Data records
▼
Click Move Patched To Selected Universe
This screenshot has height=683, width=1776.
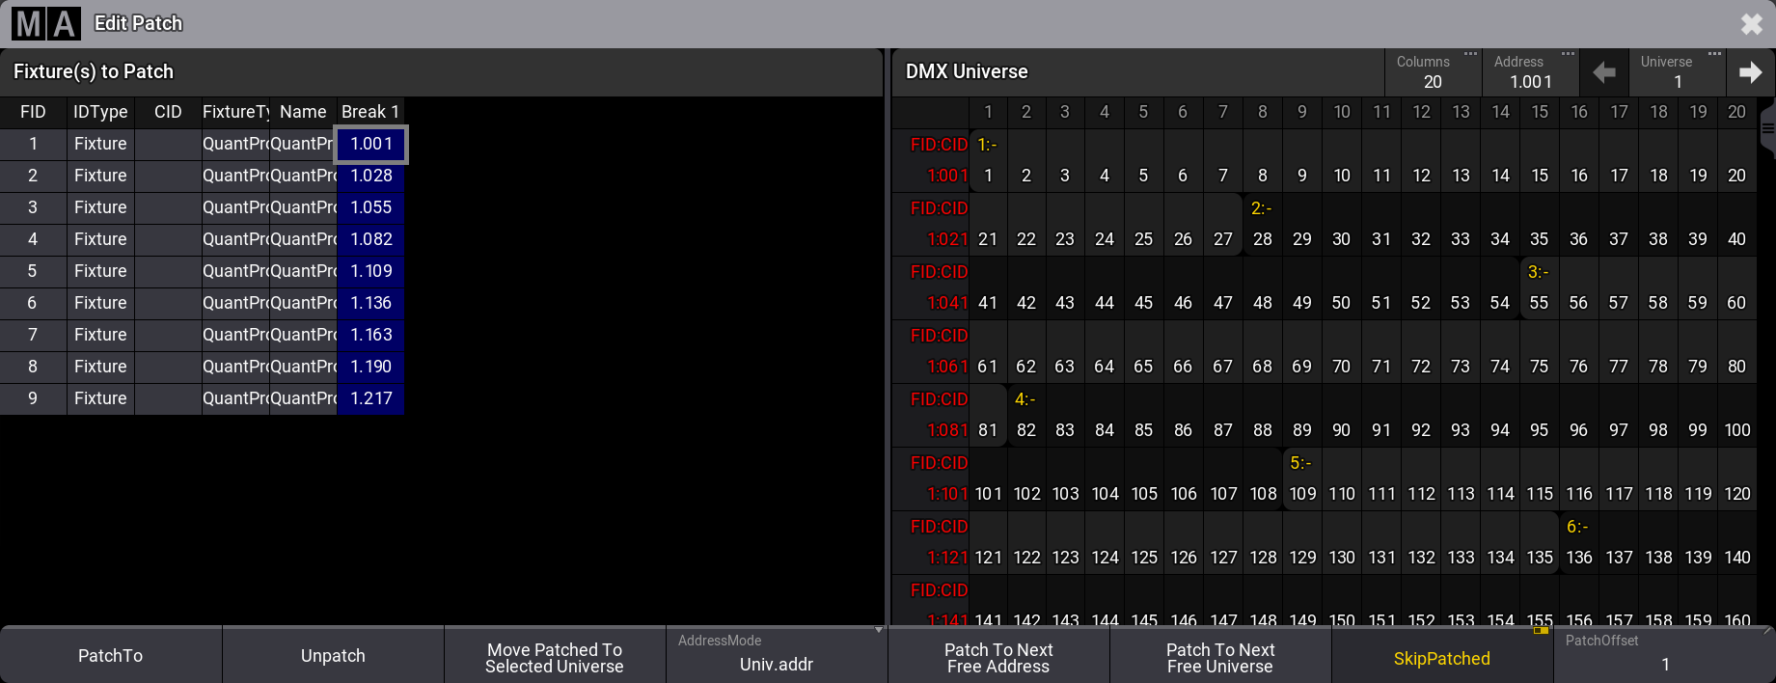(555, 657)
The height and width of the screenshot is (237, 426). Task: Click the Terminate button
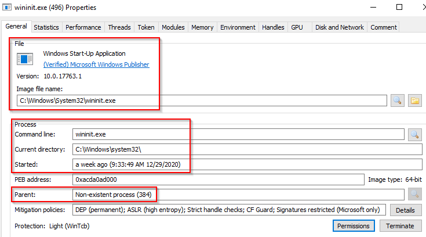point(400,225)
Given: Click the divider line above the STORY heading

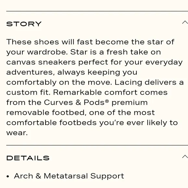Looking at the screenshot, I should (x=97, y=11).

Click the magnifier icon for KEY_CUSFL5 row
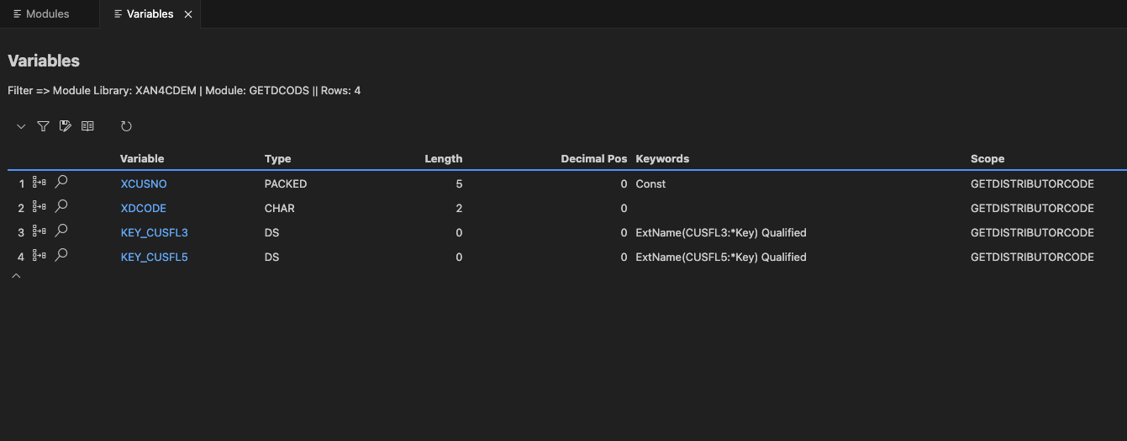61,256
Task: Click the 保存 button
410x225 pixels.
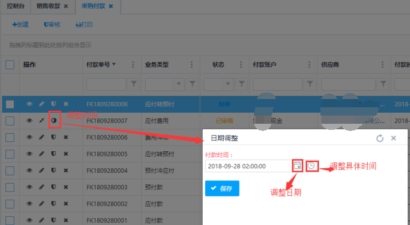Action: [221, 189]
▲
In the records above, find the line that contains "Given: Click the" and repeat exactly that line and all lines after it to the end. Do not include pictures.

REPLY -
Given: Click the divider line above the STORY heading

Looking at the screenshot, I should (x=97, y=11).

Click the magnifier icon for KEY_CUSFL5 row
61,256
Task: Click the 保存 button
410x225 pixels.
Action: [221, 189]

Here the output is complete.